▸ **SUPPLIED TEXT**:

Microhook provides:
- System-call hooking via very simple Python scripts
- Drcov coverage collection
Microhook is a fork of QEMU with minimal changes to upstream QEMU to make keeping up with upstream easy. All the hard work is done by QEMU, this just adds some useful features for firmware-emulation & reverse-engineering.
All QEMU user-mode architectures are supported.
Note: QEMU user-mode only runs on Linux. Hence microhook can only run on Linux.
Static compilation is great for having a single binary that you can just drop into a rootfs and chroot into it. During static compilation Python 3.11 is fully embedded into the binary.
Check-out Dockerfile and build_static.sh to see how to statically build Microhook, or just download one of the releases.
Start by installing the general QEMU dependencies, and then simply run:
./configure
make
make install
This will install the microhook-* tools.
Microhook allows you to intercept and modify syscalls in QEMU linux-user mode using Python scripts.
microhook-<arch> -hook your_script.py ./your_binary [args...]import microhook
# Register a pre-syscall hook (called before syscall executes)
microhook.register_pre_hook(syscall, callback)
# Register a post-syscall hook (called after syscall executes)
microhook.register_post_hook(syscall, callback)
# Unregister hooks
microhook.unregister_pre_hook(syscall)
microhook.unregister_post_hook(syscall)The syscall parameter can be either:
- An integer syscall number (e.g.,
4003) - A string syscall name (e.g.,
"read","write","open")
Pre-hooks receive a context dict with syscall information:
def my_pre_hook(ctx):
# ctx = {
# "num": syscall_number,
# "args": [arg0..arg7],
# "ret": 0,
# "binary": "/path/to/binary", # path to the executed binary
# "cpu": { "pc": ..., "sp": ..., ... } # CPU register state
# }
# Access syscall info
syscall_num = ctx["num"]
first_arg = ctx["args"][0]
# Access CPU registers (see "CPU Register Access" section below)

▸ **Text and item location listing**:
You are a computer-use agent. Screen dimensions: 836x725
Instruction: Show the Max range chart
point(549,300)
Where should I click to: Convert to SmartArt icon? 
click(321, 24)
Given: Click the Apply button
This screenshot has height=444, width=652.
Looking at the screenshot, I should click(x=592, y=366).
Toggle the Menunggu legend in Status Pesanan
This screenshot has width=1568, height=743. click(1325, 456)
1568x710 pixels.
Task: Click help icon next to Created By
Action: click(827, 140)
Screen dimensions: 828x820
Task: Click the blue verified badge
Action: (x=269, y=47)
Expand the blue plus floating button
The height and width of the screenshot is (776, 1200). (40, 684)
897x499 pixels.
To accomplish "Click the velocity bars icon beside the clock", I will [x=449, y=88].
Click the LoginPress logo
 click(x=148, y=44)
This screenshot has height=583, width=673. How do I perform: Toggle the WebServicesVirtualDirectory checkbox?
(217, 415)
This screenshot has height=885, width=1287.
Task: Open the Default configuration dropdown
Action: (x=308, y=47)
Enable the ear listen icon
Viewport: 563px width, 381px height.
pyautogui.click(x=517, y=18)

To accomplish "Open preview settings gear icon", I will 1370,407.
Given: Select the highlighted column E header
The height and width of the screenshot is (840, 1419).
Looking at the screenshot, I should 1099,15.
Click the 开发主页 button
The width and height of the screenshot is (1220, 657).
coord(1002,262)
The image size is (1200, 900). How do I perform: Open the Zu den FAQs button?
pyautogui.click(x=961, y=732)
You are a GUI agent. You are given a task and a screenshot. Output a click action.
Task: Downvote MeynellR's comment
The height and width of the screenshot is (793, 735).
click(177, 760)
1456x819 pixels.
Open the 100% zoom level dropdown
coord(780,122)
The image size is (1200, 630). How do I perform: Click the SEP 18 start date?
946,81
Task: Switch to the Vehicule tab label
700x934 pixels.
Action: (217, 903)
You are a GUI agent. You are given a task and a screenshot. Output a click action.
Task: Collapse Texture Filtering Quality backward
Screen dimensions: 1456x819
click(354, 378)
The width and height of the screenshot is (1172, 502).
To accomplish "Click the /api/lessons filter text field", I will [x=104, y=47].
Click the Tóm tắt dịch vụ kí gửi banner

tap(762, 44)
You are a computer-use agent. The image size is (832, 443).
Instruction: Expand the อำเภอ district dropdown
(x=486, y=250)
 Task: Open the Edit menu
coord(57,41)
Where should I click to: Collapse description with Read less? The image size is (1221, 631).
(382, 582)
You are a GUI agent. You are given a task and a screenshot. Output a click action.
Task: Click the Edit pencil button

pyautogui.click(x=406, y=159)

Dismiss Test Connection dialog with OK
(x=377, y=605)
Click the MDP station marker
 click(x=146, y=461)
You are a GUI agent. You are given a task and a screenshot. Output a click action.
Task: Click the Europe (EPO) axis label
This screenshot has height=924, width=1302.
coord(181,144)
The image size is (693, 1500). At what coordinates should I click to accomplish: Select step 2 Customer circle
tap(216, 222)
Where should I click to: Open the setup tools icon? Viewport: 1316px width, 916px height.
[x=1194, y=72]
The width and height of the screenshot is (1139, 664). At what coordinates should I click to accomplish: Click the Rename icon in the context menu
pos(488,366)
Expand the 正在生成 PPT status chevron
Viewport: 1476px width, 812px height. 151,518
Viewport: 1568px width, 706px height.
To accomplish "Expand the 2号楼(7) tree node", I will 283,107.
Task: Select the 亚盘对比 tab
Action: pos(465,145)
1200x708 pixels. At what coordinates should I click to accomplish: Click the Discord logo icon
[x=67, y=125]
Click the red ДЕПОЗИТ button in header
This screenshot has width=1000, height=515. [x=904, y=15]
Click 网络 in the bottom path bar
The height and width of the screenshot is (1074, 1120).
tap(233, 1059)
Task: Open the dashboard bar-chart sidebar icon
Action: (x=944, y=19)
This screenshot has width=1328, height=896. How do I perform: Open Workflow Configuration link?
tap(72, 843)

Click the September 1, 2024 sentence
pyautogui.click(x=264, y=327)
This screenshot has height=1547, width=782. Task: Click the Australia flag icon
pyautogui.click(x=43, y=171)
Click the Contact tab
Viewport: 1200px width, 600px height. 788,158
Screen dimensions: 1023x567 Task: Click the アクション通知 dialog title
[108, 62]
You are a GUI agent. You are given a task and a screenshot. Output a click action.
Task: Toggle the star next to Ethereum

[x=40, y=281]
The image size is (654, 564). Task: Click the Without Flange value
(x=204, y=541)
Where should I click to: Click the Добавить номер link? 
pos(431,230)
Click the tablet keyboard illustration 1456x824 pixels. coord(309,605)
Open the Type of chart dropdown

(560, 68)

▸ **WRITTEN TASKS**:
a. Copy the listing word for word, starting at the line that contains "Where should I click to: Click" and ending with the listing's last line.
b. Keep writing the Microhook documentation, picking up right after its final line.

▸ **ANSWERS PROVIDED**:
a.
Where should I click to: Click the Добавить номер link? 
pos(431,230)
Click the tablet keyboard illustration 1456x824 pixels. coord(309,605)
Open the Type of chart dropdown

(560, 68)

b.
pc = ctx["cpu"]["pc"]
sp = ctx["cpu"]["sp"]
# Modify arguments (will be used when syscall executes)
ctx["args"][0] = new_value
# To skip the syscall entirely:
ctx["ret"] = -1 # Set the return value
return True # Return True to skip
# To let the syscall execute normally:
return FalseReturn values:
True- Skip the original syscall;ctx["ret"]will be used as the return valueFalse- Execute the original syscall with (possibly modified)ctx["args"]
Post-hooks receive a context dict and the return value as separate arguments:
def my_post_hook(ctx, ret):
# ctx = {
# "num": syscall_number,
# "args": [arg0..arg7],
# "binary": "/path/to/binary", # path to the executed binary
# "cpu": { "pc": ..., "sp": ..., ... } # CPU register state
# }
# ret = actual return value from the syscall
# Inspect args
fd = ctx["args"][0]
# Access CPU registers
pc = ctx["cpu"]["pc"]
# Return the (possibly modified) return value
return retReturn value: The callback's return value becomes the syscall's return value.
# Read bytes from guest memory
data = microhook.read_memory(addr, size) # -> bytes
# Write bytes to guest memory
microhook.write_memory(addr, data)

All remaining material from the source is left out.